The reason I get it is because it’s the same for me. The only difference is that this particular Before has been going on for me since fucking puberty. It’s been rolling around in my brain and making me miserable since I was about 12. That’s almost 42 years of bullshit brain activity (or approximately 336 dog years).
What the what?
This is my 474th post on this blog. Of those posts, I would estimated that at least 1/4 to 1/3 of them are about eating, exercising, dieting, body image, etc. That means between 119 and 158 posts have been written about my struggles not with alcohol but with FOOD. That feels like a lot to be on a blog that is supposed to be about sobriety.
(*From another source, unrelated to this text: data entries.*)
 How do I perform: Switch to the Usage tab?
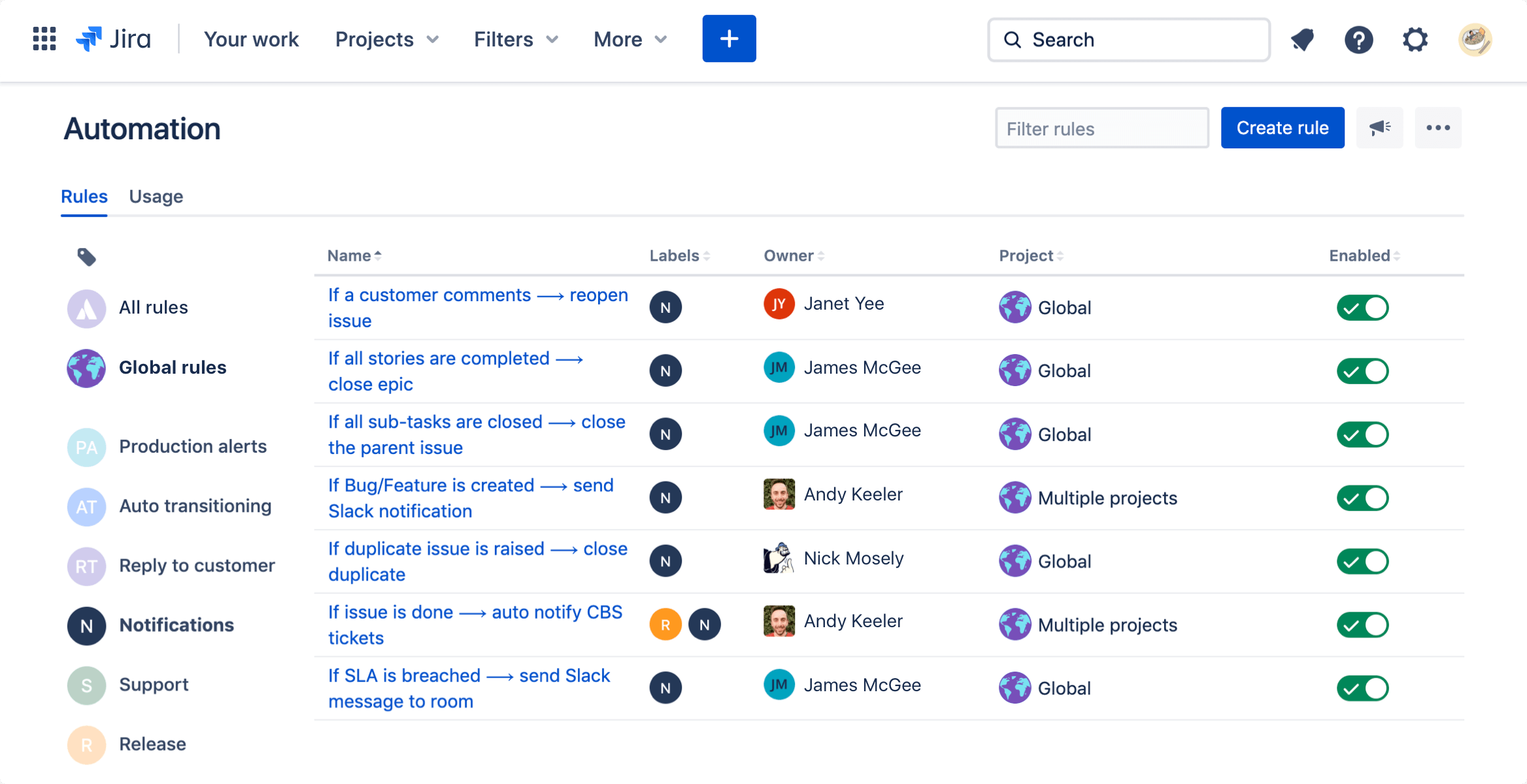pos(156,196)
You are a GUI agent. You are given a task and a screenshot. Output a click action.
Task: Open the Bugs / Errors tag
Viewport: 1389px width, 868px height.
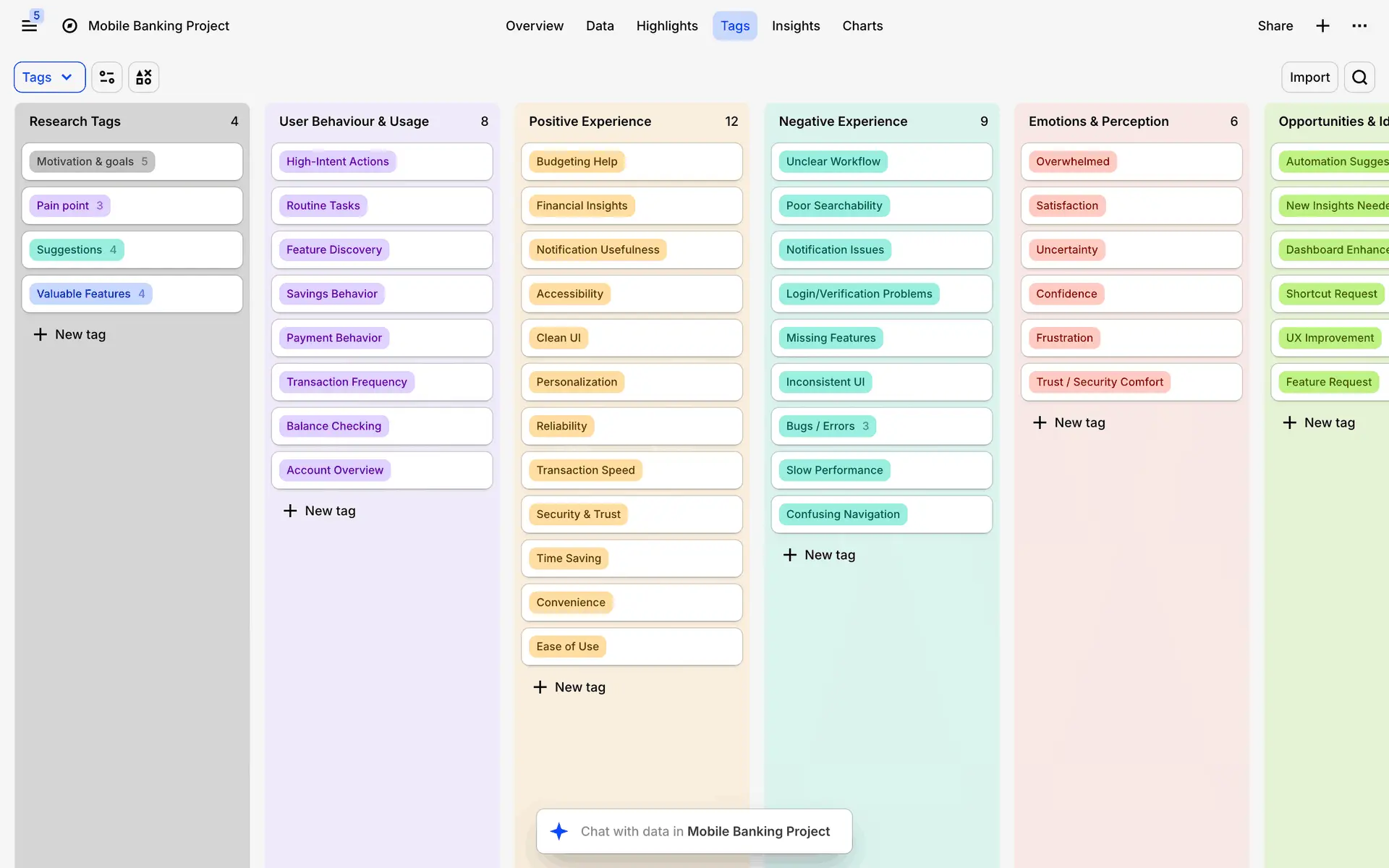827,426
Maybe it’s not. What the hell do I know?
What bothers me is the up and down in and out back and forth of the whole thing. One day I’ve got this killer eating plan and I’m exercising every day, the next day I’m stuffing my face with Oreo’s and Halloween candy and my self-esteem is in the toilet. One day I’ve sworn off thinking about food and I’m just going to learn to love myself the way I am, the next day the doctor calls me “obese” and I’m crying in my Diet Pepsi. One day I’m meditating and practicing self-care and telling myself only good things, and the next I catch sight of myself in a mirror and I swear I’m not going to eat until my 55th birthday by which time (in 2016 btw) I will have lost approximately half my body weight and have to check into Betty Ford for an eating disorder.
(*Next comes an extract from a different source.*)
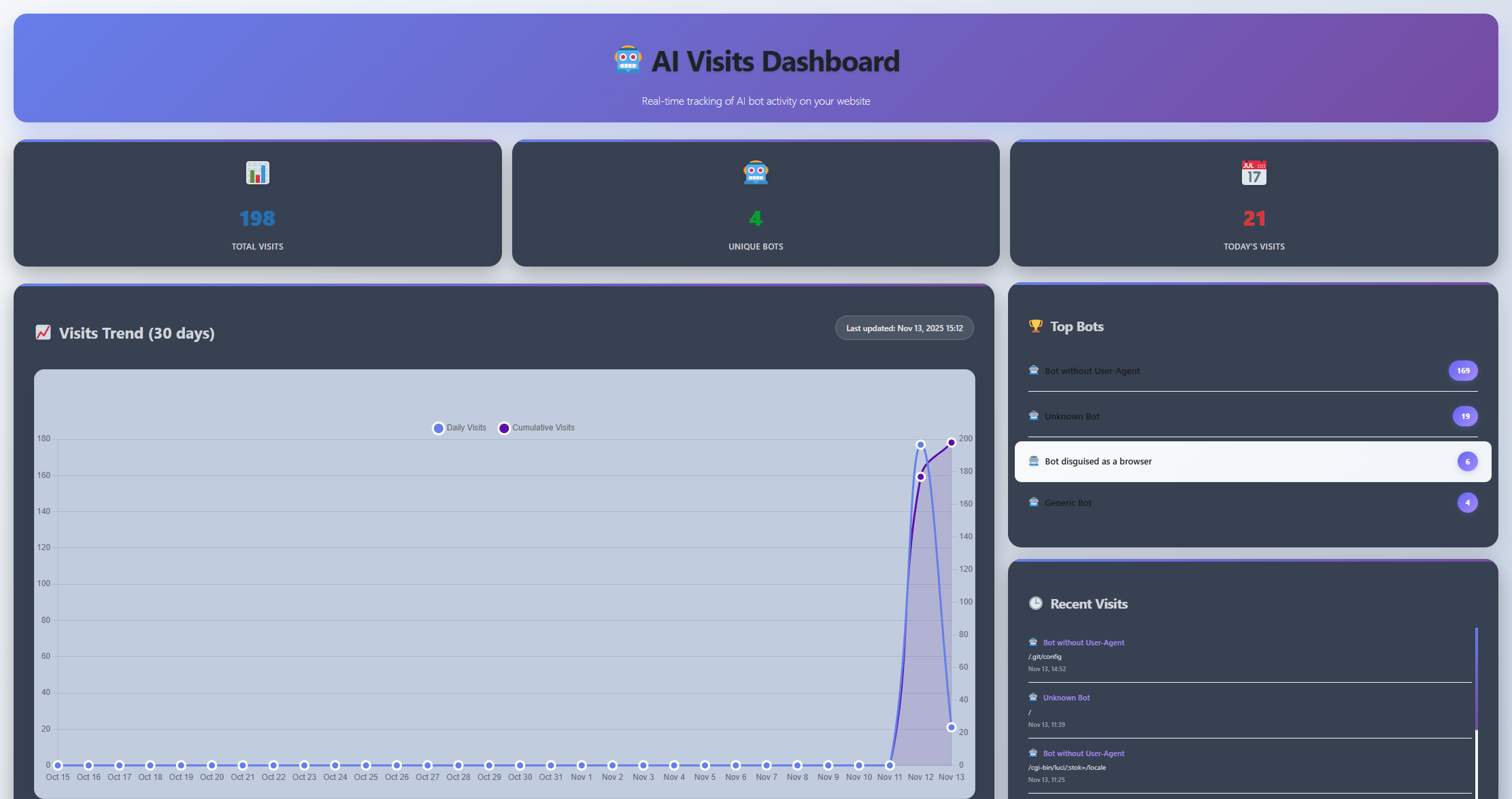Click the Nov 13 cumulative visits data point
Screen dimensions: 1512x799
coord(952,443)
I’m not making fun of eating disorders by the way – I’m saying that thinking like this IS NOT HEALTHY.
Where does it stop? Unlike cigarettes, alcohol, drugs or gambling, WE HAVE TO EAT! What’s more, food is one of the greatest joys of life. Sharing a meal with friends and family is a beautiful thing. Sitting down to a table of food made with love (including dessert and bread) is a blessing that I never take for granted. (There are too many people in the world that never have enough to eat.) All this bullshit going on in my head ruins that joy if I let it get away from me.
Which I do.
I wish that for once in my life I could make peace with sustenance. I wish I could find a happy place that was free of guilt or shame or self-righteousness (when I’m doing well I can get very self-righteous). I wish I could learn to treat food as sacred and, in turn, treat myself that way.
I know there’s a root to this issue that I’ve yet to uncover. I’ve read book after book on the subject. I’ve scoured the Internet and plunked down lots of cash in an effort to understand what’s going on with me and food. I’ve been to nutritionists and spas and doctors in a desperate attempt to right this ship. And here I am typing about it again.
I often talk about wanting to get back to the way I was when I was in my 30’s and early 40’s. Now I’m not so sure. While it’s true that I was at a healthy weight and was extremely fit, the fact is that I was not happy. The shit going on in my head now was there then – a constant stream of consciousness about what I was eating, where, how much and how much exercise I needed to do. That’s not healthy. It also wasn’t very joyful. It was, in fact, a Before.
There really is no point to this post. No pithy comment that will make you think, “Yes! That’s it!” Only a recovering alcoholic, ex-smoker who would love, for once in her life, to find peace of mind on a plate. I have no idea how I’m going to get there or even if I’ll ever get there. I just know I have to keep trying because, as I said yesterday, The Before is no way to live.